Very cool. We use Tiktoken and I'd love to see the performance impact. Pretty great decision to make it drop-in compatible.

konsalexee 19 hours ago

> simplifying the algorithm to forego regex matching special tokens at all

Does that mean there could be cases with less quality in terms of tokenization?

  • matthewolfe 19 hours ago

    The output should be identical, assuming no bugs.

    The Tiktoken implementation takes a collection of all special tokens upon initialization and compiles them into a regex by joining them with `|` [0]. Then the actual encoding process checks for matches on this expression.

    Models like Llama 4 define a list of 1,135 special tokens. Notably, 1,115 of those are "reserved" special tokens! So this yields a huge regexp of special tokens that shouldn't be considered at all.

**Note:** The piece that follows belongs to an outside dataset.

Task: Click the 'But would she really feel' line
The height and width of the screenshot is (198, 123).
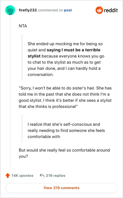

    TokenDagger does not do this. Instead, simple string matching is used. This works because we don't need to consider the entire special vocabulary every time. The caller of `encode` must explicitly define which special tokens should be considered [1]. So it's faster to check against the much smaller list we _know_ is being used.

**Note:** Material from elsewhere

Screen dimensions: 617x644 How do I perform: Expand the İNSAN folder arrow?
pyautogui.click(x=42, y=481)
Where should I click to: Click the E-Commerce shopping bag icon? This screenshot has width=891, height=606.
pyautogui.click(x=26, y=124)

    [0] https://github.com/openai/tiktoken/blob/main/src/lib.rs#L476

    [1] https://github.com/openai/tiktoken/blob/main/tiktoken/core.p...

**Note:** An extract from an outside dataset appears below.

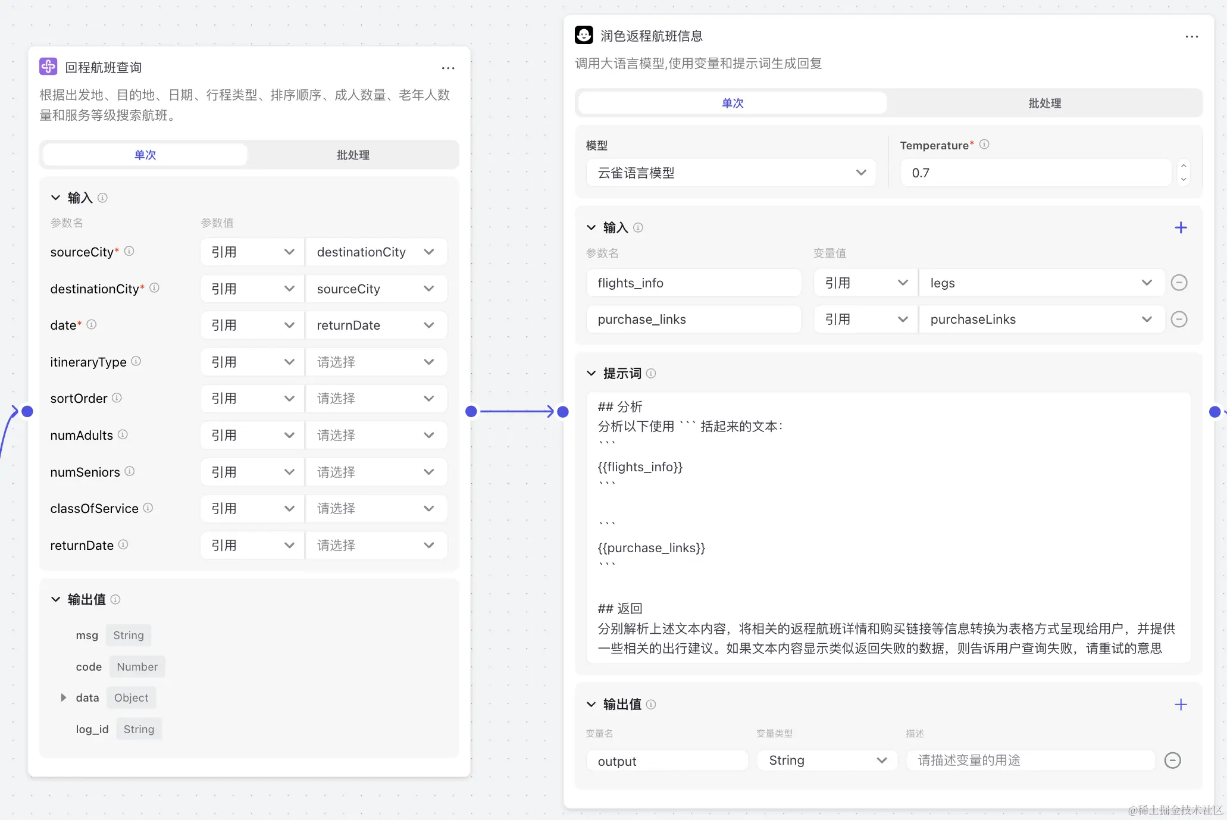Click the 请描述变量的用途 description field
Screen dimensions: 1227x820
pos(1029,760)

semiinfinitely 11 hours ago

I'm relieved to see that its not written in rust

matrix2596 16 hours ago

is is possible for your tokenizer to give different tokenization ever then openai tokenizer? i am asking because there are multiple ways to tokenize the same string?? sry if i am mistaken

  • matthewolfe 16 hours ago

    Should be the same. Both use Byte-Pair Encoding (BPE) as underlying algo.

polynomial 17 hours ago

Just to note that Tiktoken is still the tokenizer behind the GPT-4x series, it just uses a different token model. (Post only says GPT-3, implying they were using something else for subsequent iterations.)

EGreg 18 hours ago

What about pairing this with BigBird and Mamba?

manishsharan 19 hours ago

Is there a tokenizer someone can recommend for code ? I have tried CodeBert but maybe I am using it wrong as my results with it were pretty bad.

sheerun 12 hours ago

Now that byte-patch-level embeddings are discovered?

silentsea90 17 hours ago

"I’m teaching myself LLM internals by re-implementing the stack from first principles." - curious what resources you're using? Any books or courses, or just building it straight up? Great work!

janwilmake 18 hours ago

You know what's also faster to roughly get the amount of tokens? string.length/5

  • _flux 15 hours ago

    It is not helpful in actual tokenization, though.